* _Aim of the task_
Copy out the stretch of entries from the line containing "Where should I click to: Click help" through the line containing "click(x=209, y=1076)", both included, without changing anything.

Start of Given data

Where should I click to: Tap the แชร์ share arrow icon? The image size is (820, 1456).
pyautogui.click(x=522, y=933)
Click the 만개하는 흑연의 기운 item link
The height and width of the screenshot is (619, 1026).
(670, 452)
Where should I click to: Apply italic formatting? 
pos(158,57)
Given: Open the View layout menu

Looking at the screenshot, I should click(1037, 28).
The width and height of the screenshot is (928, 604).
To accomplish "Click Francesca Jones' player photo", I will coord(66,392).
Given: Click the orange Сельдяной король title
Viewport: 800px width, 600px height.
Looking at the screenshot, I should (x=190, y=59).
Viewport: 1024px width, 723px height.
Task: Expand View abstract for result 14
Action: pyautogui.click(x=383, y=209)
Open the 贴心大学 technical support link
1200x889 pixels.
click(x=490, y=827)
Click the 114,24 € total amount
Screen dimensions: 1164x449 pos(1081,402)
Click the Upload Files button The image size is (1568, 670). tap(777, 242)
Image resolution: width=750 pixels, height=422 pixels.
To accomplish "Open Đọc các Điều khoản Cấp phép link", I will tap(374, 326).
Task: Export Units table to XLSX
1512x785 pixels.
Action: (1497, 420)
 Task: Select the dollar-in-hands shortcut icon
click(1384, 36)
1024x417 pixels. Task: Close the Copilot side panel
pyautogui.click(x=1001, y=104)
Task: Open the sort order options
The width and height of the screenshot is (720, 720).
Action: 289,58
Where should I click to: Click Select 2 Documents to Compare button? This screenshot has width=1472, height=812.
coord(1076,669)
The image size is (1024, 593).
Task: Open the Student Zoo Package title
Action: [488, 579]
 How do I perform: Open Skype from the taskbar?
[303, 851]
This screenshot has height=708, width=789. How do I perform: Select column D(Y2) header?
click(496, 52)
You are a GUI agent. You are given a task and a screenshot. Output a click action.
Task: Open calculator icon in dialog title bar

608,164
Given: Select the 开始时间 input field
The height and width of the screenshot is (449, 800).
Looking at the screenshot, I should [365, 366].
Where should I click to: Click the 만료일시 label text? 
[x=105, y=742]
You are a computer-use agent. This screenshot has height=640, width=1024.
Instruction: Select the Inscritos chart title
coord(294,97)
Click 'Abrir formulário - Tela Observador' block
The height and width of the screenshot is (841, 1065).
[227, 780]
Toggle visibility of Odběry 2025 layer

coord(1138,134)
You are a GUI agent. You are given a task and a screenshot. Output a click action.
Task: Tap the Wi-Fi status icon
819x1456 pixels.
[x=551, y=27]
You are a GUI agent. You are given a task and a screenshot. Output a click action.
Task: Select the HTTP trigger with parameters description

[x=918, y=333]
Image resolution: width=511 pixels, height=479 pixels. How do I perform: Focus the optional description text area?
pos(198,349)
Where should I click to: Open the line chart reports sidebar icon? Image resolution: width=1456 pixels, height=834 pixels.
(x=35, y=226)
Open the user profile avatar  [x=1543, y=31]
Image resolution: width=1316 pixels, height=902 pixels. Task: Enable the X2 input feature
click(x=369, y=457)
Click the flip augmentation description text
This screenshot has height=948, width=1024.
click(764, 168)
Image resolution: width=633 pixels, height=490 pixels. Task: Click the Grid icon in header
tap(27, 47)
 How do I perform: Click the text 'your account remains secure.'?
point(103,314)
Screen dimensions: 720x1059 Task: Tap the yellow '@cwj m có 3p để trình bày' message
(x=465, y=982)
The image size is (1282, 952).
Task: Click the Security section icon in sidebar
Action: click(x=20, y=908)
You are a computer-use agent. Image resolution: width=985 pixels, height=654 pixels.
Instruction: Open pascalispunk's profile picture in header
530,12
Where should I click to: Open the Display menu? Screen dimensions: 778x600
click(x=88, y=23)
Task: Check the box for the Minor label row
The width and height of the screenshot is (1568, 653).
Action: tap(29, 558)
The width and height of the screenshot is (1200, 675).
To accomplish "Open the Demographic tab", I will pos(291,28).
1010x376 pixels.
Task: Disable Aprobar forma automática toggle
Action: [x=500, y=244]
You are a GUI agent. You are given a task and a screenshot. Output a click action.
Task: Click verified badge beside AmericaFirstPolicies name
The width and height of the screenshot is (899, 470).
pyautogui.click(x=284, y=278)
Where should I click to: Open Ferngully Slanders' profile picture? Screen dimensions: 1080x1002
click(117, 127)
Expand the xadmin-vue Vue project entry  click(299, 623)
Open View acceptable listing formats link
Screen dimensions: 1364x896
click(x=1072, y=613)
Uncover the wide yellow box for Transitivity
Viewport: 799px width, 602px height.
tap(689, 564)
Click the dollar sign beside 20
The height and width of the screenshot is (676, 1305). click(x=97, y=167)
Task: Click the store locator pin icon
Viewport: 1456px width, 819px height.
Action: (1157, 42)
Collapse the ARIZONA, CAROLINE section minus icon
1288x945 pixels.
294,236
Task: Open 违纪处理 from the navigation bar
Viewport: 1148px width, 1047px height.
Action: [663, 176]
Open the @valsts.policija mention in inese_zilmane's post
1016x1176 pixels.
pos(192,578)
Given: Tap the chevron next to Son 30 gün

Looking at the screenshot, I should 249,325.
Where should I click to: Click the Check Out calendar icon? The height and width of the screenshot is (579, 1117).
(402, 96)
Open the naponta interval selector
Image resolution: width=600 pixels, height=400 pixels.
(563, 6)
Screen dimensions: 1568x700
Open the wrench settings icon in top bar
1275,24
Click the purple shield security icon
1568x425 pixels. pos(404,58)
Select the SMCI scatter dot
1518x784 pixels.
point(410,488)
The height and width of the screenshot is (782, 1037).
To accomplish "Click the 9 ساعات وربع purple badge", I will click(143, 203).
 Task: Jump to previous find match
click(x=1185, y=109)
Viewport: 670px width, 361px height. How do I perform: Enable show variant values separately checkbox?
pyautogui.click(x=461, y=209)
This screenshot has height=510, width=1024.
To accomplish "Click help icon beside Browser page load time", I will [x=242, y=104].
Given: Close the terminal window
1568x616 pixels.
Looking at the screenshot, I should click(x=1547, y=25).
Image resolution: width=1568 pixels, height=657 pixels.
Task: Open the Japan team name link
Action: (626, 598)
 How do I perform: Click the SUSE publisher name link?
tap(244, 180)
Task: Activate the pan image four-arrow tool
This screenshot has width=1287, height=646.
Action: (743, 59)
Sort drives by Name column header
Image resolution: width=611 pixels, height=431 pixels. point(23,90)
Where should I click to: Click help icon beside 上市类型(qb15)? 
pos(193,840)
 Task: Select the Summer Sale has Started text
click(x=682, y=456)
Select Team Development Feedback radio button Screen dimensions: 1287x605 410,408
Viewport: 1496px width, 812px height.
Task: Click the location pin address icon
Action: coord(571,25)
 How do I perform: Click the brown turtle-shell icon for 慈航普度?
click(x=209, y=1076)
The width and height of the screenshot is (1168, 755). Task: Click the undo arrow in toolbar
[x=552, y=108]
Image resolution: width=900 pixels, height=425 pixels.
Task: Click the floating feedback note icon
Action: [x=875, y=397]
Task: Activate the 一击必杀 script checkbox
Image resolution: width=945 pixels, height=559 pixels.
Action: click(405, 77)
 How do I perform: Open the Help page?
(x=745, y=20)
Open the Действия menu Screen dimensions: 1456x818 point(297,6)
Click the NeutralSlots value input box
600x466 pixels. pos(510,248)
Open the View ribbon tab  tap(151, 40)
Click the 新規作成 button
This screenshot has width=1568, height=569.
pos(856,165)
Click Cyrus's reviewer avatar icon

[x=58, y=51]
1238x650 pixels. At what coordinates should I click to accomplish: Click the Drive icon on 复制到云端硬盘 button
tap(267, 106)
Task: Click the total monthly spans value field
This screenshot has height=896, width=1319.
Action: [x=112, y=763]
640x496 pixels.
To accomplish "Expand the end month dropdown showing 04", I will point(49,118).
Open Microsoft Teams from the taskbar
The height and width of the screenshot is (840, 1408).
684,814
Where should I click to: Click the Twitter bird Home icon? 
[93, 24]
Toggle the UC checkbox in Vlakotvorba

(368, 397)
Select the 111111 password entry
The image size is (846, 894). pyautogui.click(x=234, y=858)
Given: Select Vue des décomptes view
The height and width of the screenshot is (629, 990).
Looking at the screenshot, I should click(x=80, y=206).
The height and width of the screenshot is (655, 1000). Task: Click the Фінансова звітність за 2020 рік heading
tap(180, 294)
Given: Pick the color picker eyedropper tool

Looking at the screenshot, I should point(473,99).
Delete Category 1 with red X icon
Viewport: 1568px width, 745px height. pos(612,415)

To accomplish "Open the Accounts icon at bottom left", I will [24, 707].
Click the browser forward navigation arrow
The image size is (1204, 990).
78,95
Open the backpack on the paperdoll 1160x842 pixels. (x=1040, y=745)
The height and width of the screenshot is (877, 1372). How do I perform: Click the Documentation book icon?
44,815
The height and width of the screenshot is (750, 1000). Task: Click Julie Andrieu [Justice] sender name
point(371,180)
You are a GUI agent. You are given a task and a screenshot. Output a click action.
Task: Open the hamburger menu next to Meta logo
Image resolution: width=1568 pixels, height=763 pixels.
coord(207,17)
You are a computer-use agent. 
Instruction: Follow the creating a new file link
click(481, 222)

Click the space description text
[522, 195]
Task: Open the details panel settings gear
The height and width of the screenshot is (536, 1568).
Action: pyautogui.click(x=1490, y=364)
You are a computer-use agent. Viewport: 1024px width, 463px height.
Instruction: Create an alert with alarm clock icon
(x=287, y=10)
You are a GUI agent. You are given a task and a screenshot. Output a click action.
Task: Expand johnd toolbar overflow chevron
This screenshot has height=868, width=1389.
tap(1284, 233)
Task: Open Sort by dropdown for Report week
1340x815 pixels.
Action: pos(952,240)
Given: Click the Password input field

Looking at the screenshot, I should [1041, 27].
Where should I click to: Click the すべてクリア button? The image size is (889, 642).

End of Given data

* _Result for this exercise_
Where should I click to: Click help icon beside 上市类型(qb15)? 
pos(193,840)
 Task: Select the Summer Sale has Started text
click(x=682, y=456)
Select Team Development Feedback radio button Screen dimensions: 1287x605 410,408
Viewport: 1496px width, 812px height.
Task: Click the location pin address icon
Action: coord(571,25)
 How do I perform: Click the brown turtle-shell icon for 慈航普度?
click(x=209, y=1076)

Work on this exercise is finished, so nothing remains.